Being an English major has its challenges, for sure. In a collegiate sphere mostly dominated by STEM career-building opportunities, it can be extremely difficult to find a place for a bookworm like the English major. Even worse is having to explain your major decision to those who picked more “practical” tracks.
1. “So, you’re going to be an English teacher?”
Contrary to popular belief, teaching is not the only thing the mighty English major can do. We can write, communicate orally and by written means better than possibly any other major, we understand people and their motivations, we can analyze documents, and we have a worldview shaped by the best authors known to history. So yeah, we can do a bit more than teach high school English. (But if we were going to teach high school English, we'd be as amazing as Mr. Keating.)
2. “Oh my gosh, I LOVE The Great Gatsby!”
Good for you. Believe it or not, there is a whole literary world outside of our old chap Fitzgerald’s cynical criticism of Jazz Age America. We can show you, if you’d like.
3. “Can you proofread my essay?”
Do you want to pay me for my time and expertise?
4. “So what do you really want to major in?”
Umm, English. I picked English for a reason, just like how you picked Biomedical Engineering for a reason. I understand that endlessly analyzing the political subtext in the works of Russian revolutionary novelists may not be your cup of tea, but we English majors find that stuff fascinating. We all have our passions, can you please respect mine?
5. “Is all you do read books?”

» Records supplied:
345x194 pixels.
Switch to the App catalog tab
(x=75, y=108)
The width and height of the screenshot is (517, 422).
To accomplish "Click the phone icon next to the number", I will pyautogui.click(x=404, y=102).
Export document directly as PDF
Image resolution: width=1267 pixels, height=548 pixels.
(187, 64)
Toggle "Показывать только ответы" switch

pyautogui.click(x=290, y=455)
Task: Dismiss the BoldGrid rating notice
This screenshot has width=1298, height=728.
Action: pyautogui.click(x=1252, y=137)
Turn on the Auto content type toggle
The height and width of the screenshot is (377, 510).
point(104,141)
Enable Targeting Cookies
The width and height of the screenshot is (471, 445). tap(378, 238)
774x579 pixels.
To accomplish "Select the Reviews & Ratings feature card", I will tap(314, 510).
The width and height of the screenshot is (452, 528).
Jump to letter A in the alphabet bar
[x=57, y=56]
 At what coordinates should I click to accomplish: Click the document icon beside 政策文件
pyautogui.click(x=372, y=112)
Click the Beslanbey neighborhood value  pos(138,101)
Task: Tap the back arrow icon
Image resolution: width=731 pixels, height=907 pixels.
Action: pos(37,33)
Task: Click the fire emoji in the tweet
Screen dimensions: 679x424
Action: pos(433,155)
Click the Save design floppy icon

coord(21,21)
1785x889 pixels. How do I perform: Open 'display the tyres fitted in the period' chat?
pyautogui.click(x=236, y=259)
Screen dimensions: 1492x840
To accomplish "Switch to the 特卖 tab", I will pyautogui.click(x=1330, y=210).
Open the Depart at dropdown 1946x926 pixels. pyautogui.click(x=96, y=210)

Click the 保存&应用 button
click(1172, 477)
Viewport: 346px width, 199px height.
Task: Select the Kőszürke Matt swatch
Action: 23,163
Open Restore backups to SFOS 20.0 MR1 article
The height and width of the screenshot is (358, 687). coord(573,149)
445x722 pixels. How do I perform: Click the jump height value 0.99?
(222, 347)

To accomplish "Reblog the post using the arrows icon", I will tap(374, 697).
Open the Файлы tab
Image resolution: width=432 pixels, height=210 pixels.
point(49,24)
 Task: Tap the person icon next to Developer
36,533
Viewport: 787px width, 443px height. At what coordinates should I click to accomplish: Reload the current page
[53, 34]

» Exercise instructions:
A. In the piece about things people say to English majors, which teacher does the writer say they would be as amazing as if they taught high school English?
B. Continue the piece about things people say to English majors from where it stops.

» Expected results:
A. Mr. Keating.

B.
Well, more like read, research historical context, analyze text using whatever critical assertions we can find, proceed to argue with those famous critics, write endlessly, synthesize authors’ themes and assertions, try to read the minds of poets who have been dead for three hundred years, and read whatever we just read about ten more times for understanding.
6. “Are you like a grammar Nazi or something?”
Only if provoked.
7. “English isn’t a real major.”
Sure, English may not be as concrete and fact-based as your hard sciences and maths, but the levels of interpretation and critical insight an English major is capable of are truly astounding. We can interpret the past, and we imagine the future. Our ideas are just as publishable as a brilliant scientist’s, they’re just found on different shelves.
Being an English major is not without its troubles and annoyances, but any one of us can attest that we absolutely chose the right major. We hang out with the likes of Twain, Faulkner, Plath, Milton, Chaucer, Tolstoy, Chekov, Woolf, Angelou, Byron, Dickenson, and many more. Who do you hang out with?